### PROMPT
Go to the line holding "Task: Open the Xbox icon next to 游戏" in the entries below and write out exactly every line down to and including the line holding "Click the Aa icon in Time column header".

### DATA SUPPLIED
%%
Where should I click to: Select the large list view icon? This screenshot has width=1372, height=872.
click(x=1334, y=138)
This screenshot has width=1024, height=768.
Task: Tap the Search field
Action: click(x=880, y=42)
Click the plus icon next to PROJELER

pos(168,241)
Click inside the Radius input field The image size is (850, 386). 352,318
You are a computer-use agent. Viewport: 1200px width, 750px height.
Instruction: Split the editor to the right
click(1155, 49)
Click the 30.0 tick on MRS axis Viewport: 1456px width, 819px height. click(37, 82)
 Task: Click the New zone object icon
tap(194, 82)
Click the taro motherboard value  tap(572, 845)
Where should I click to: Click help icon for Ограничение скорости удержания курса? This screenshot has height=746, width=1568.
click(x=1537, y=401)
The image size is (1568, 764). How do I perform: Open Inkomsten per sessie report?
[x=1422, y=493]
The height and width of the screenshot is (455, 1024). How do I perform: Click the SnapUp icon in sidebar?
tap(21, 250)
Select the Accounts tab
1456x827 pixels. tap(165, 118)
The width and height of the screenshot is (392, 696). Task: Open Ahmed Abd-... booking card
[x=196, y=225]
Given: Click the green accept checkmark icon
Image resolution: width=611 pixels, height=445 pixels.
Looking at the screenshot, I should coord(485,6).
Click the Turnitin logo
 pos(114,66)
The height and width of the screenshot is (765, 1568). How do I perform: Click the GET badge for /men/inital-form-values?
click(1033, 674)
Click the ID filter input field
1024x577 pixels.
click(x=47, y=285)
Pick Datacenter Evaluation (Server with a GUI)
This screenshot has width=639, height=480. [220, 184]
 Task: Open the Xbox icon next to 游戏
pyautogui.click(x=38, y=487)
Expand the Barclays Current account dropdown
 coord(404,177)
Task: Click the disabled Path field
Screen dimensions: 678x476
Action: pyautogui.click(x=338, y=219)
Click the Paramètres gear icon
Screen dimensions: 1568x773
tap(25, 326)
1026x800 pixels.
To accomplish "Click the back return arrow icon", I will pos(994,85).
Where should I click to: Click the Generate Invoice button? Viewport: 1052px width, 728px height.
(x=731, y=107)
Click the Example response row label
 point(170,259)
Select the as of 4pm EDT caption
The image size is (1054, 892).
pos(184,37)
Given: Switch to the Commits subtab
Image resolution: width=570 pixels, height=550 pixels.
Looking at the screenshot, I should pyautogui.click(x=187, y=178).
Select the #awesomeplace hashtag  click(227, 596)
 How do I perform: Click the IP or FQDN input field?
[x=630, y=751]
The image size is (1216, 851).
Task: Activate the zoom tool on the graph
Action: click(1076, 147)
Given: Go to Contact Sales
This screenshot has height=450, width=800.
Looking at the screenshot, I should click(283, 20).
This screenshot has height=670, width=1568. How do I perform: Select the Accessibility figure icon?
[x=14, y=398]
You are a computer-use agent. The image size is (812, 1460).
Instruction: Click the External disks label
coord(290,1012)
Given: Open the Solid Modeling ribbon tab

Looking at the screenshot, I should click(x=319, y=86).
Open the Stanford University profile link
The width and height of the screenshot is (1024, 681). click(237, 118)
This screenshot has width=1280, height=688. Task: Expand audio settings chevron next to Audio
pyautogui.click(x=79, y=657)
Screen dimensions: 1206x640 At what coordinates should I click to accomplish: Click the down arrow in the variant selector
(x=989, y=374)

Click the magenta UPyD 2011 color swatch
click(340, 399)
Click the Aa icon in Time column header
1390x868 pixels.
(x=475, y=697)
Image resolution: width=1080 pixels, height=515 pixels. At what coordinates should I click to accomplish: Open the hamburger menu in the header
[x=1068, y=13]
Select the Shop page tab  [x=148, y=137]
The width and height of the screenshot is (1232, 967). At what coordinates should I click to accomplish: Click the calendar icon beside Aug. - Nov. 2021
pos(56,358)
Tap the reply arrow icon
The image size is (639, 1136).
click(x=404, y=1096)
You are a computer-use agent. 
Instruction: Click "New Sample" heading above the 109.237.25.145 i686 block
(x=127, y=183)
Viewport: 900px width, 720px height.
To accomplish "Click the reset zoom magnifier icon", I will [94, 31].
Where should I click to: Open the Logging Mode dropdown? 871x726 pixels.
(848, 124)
%%
### RESPONSE TO THE TASK
 Task: Open the Xbox icon next to 游戏
pyautogui.click(x=38, y=487)
Expand the Barclays Current account dropdown
 coord(404,177)
Task: Click the disabled Path field
Screen dimensions: 678x476
Action: pyautogui.click(x=338, y=219)
Click the Paramètres gear icon
Screen dimensions: 1568x773
tap(25, 326)
1026x800 pixels.
To accomplish "Click the back return arrow icon", I will pos(994,85).
Where should I click to: Click the Generate Invoice button? Viewport: 1052px width, 728px height.
(x=731, y=107)
Click the Example response row label
 point(170,259)
Select the as of 4pm EDT caption
The image size is (1054, 892).
pos(184,37)
Given: Switch to the Commits subtab
Image resolution: width=570 pixels, height=550 pixels.
Looking at the screenshot, I should pyautogui.click(x=187, y=178).
Select the #awesomeplace hashtag  click(227, 596)
 How do I perform: Click the IP or FQDN input field?
[x=630, y=751]
The image size is (1216, 851).
Task: Activate the zoom tool on the graph
Action: click(1076, 147)
Given: Go to Contact Sales
This screenshot has height=450, width=800.
Looking at the screenshot, I should click(283, 20).
This screenshot has height=670, width=1568. How do I perform: Select the Accessibility figure icon?
[x=14, y=398]
You are a computer-use agent. The image size is (812, 1460).
Instruction: Click the External disks label
coord(290,1012)
Given: Open the Solid Modeling ribbon tab

Looking at the screenshot, I should click(x=319, y=86).
Open the Stanford University profile link
The width and height of the screenshot is (1024, 681). click(237, 118)
This screenshot has width=1280, height=688. Task: Expand audio settings chevron next to Audio
pyautogui.click(x=79, y=657)
Screen dimensions: 1206x640 At what coordinates should I click to accomplish: Click the down arrow in the variant selector
(x=989, y=374)

Click the magenta UPyD 2011 color swatch
click(340, 399)
Click the Aa icon in Time column header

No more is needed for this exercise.